Violeta salió al fin de la espesura e, intentando no mirar a los cadáveres que cubrían el terreno y a pesar de que temblaba como una hoja, continuó avanzando bajo la atenta mirada del hombre gato hasta situarse frente a él.

—Es mi hermana —dijo, con un hilo de voz, señalando a Isobel.

—¿Vivís cerca de aquí? —preguntó él, mirándola a los ojos. Ella bajó la vista, cohibida, y contestó con voz temblorosa, señalando hacia el este:

—A casi tres mil pasos, tras las colinas...

—Sea pues. Debemos darnos prisa, tu hermana necesita cuidados –sentenció él.

Dicho ésto se giró y avanzó a grandes pasos hacia su caballo. Violeta, tras un instante de duda, volvió rápidamente atrás para recoger la cesta de las hierbas que había traído del bosque y que había dejado entre unas zarzas; probablemente las iban a necesitar antes de lo previsto. Tras eso regresó junto al hombre gato, que ya había depositado a Isobel sobre la silla de montar y ahora descargaba al muchacho atado, que lo miraba acongojado, y lo dejaba sobre la hierba. Luego, sacando la daga curva, se acuclilló sobre el chico, que comenzó a llorar y a gritar implorando por su vida. Violeta observaba la escena petrificada, sin saber qué hacer.

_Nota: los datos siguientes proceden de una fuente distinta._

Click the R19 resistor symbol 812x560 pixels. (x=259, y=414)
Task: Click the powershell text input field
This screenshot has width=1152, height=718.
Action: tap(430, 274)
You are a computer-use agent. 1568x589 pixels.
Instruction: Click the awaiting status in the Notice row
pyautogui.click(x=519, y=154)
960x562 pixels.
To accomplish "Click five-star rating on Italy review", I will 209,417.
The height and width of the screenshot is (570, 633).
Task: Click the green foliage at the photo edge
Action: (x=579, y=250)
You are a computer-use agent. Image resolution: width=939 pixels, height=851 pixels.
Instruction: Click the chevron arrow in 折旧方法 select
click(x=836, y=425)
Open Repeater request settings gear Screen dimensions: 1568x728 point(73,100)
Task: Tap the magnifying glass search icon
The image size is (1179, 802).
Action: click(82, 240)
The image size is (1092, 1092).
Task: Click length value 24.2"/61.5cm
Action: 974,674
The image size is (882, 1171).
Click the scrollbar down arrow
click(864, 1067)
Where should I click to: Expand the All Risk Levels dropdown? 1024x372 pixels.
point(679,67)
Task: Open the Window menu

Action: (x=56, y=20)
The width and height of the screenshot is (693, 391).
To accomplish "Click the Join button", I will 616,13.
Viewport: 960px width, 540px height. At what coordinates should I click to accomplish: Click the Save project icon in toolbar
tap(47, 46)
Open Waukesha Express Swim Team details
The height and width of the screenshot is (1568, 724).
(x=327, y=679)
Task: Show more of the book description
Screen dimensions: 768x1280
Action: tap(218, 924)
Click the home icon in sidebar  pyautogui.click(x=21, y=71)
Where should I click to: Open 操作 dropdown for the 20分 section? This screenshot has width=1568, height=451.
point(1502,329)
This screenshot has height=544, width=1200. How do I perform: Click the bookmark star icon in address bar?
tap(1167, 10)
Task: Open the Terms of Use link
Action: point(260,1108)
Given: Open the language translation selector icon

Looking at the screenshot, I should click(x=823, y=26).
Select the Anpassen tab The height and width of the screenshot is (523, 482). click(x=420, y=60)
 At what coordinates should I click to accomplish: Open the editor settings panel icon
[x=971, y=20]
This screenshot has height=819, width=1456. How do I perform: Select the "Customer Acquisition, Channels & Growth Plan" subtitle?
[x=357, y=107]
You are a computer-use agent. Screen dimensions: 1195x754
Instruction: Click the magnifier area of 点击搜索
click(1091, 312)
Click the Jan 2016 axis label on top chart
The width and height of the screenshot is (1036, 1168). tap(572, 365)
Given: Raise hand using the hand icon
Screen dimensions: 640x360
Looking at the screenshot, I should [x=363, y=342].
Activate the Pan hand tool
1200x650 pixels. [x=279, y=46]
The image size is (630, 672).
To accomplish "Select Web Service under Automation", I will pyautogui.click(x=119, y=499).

Y entonces, con un rápido movimiento, de una sola pasada, el Rastreador cortó las cuerdas que mantenían inmovilizado al prisionero y volvió a alzarse.

—No más sangre hoy. Ni más trabajos indignos en el futuro. Puedes irte, chaval.

El muchacho aún permaneció en el suelo un buen rato, perplejo, observando boquiabierto al hombre gato y a la extraña joven, de ojos de un imposible color violeta, mientras se alejaban en dirección este, guiando al caballo y a su carga hacia los campos que se extendían más allá de las colinas.

* * *

—¿Estáis herido? —preguntó la muchacha, esforzándose por mantener el ritmo del hombre gato, que a pesar de que parecía cojear un poco caminaba más deprisa que ella.

—Sí —respondió él, mirándola por encima del hombro —, pero mis heridas curarán en un par de días. Son las de tu hermana las que me preocupan: las heridas que se inflingen en el alma son las más difíciles de sanar.

La joven asintió despacio y siguió avanzando apesadumbrada: se sentía culpable por lo sucedido, y temía que su hermana nunca volviera a ser la misma. Luego pensó en sus padres, y en cómo se tomarían aquella desgracia. No pudo evitar que las lágrimas asomaran de nuevo a sus ojos.

—¿Cómo te llamas? —preguntó el Rastreador de improviso, alejando los malos pensamientos de su mente.

—Violeta —contestó ella, agradeciendo de pensamiento que le hubiera hecho aquella pregunta.

—Mi nombre es Zai. Zai u’Rznarr. Lamento que nos hayamos conocido en tan funestas circunstancias.

Tras la escueta presentación siguieron caminando, cada uno sumido en sus propios pensamientos, sin percatarse de que alguien los seguía en la distancia.